WORKING DATA

▼

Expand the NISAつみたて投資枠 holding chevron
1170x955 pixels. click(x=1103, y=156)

▲
▼

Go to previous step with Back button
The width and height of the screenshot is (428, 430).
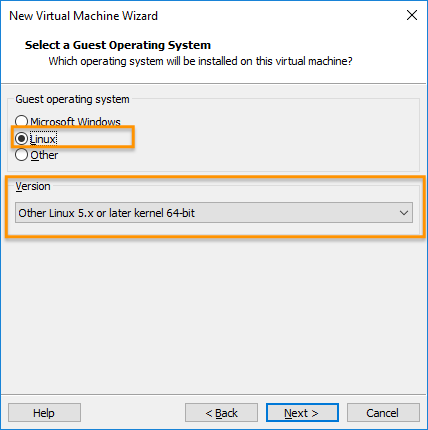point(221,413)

▲
▼

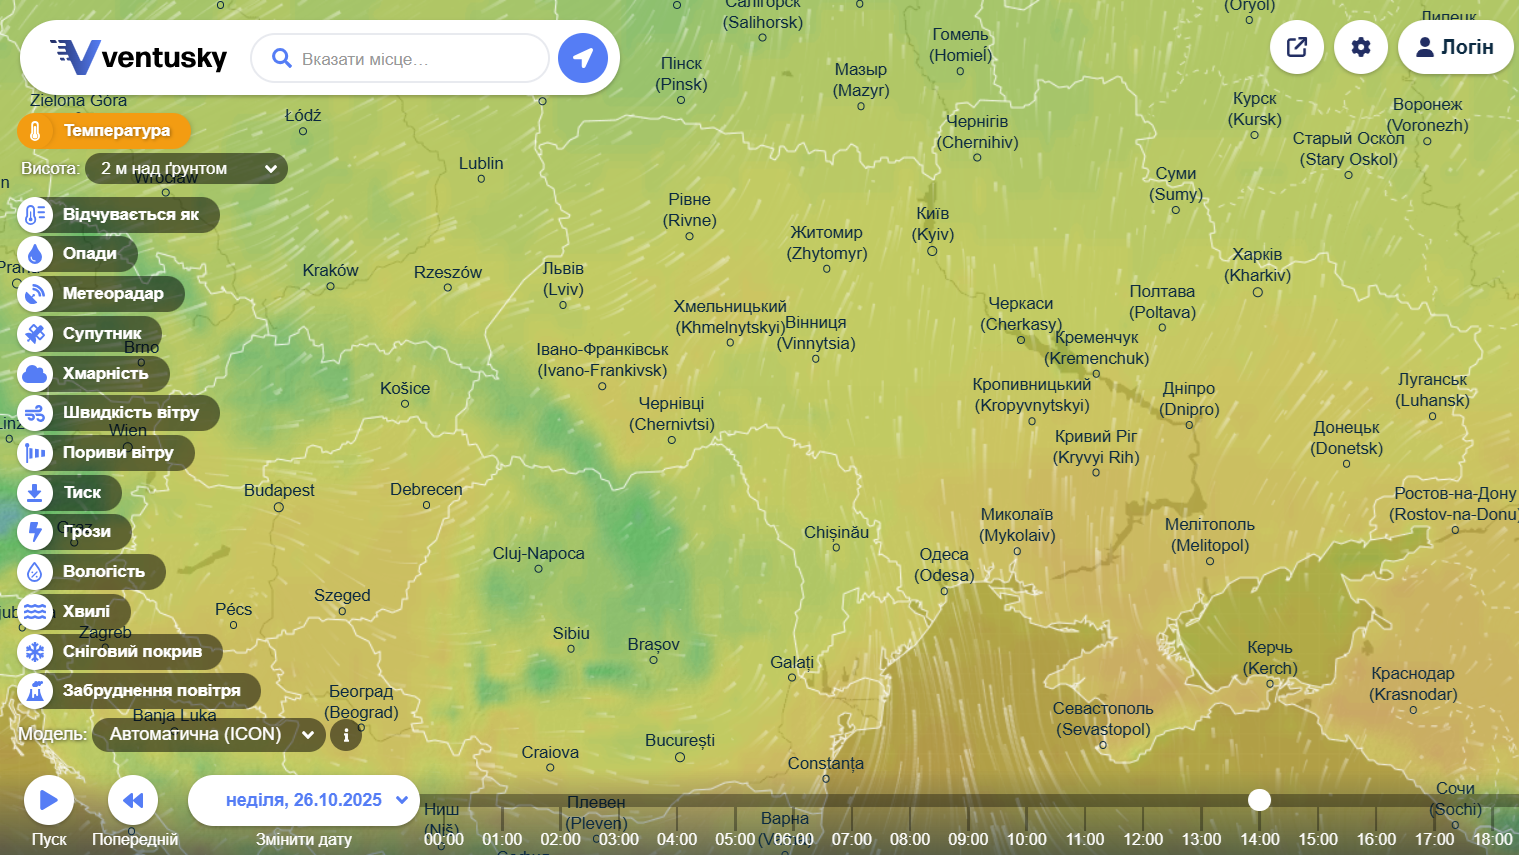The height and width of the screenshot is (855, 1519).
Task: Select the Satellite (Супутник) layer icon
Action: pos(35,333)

▲

WRITTEN PROBLEM
Copy the data verbatim, starting at the line containing "The height and" and ending after the line containing "Action: pos(35,333)", and omit the pictures from your answer.

THE ANSWER
The height and width of the screenshot is (855, 1519).
Task: Select the Satellite (Супутник) layer icon
Action: pos(35,333)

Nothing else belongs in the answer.